## Task to carry out:
Find the line with "The image size" in the entries below, then output every line from it down to the line with "How do I perform: Click the orange", exactly and with no pictures.

## Input records:
::::::::

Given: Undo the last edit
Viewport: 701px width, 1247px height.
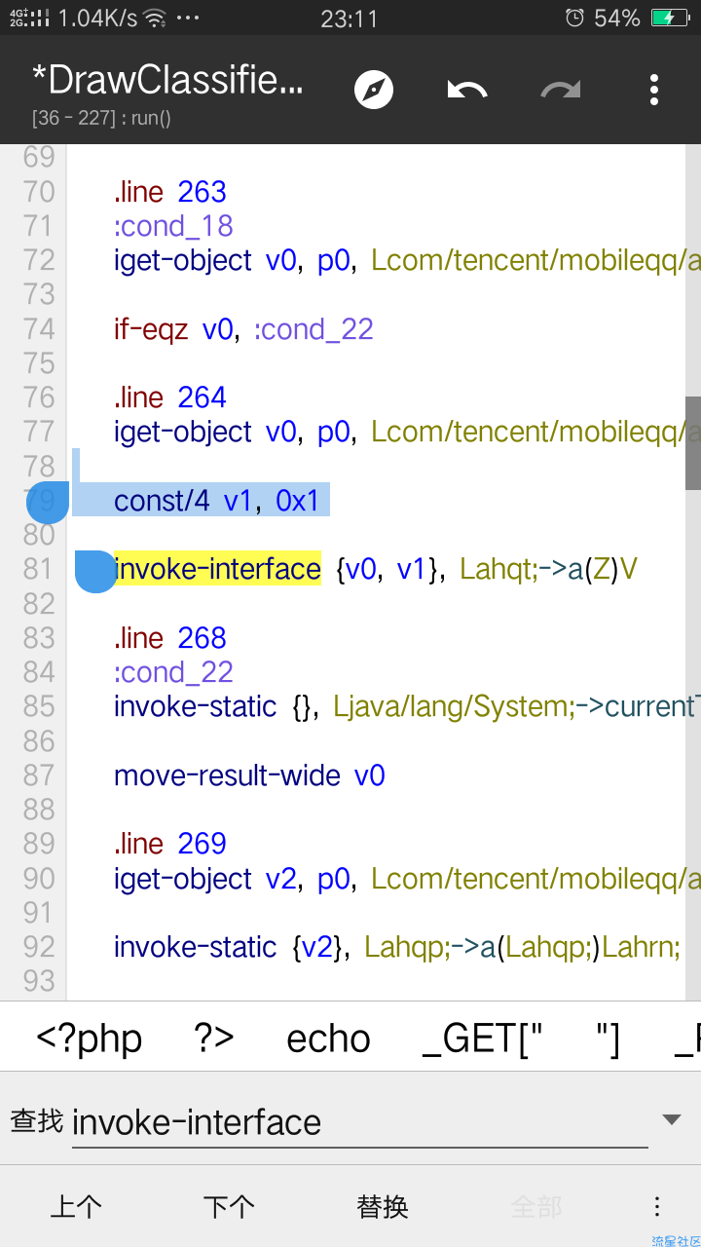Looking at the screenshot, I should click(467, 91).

::::::::

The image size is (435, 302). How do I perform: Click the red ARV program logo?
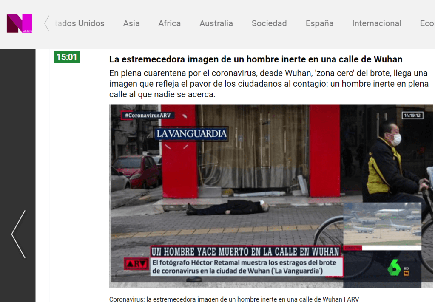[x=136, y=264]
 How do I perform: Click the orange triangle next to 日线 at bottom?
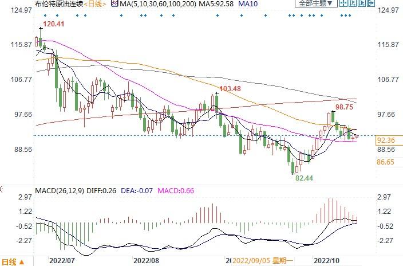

::::::::

## Response to this task:
The image size is (435, 302). How do I perform: Click the red ARV program logo?
[x=136, y=264]
 How do I perform: Click the orange triangle next to 日线 at bottom?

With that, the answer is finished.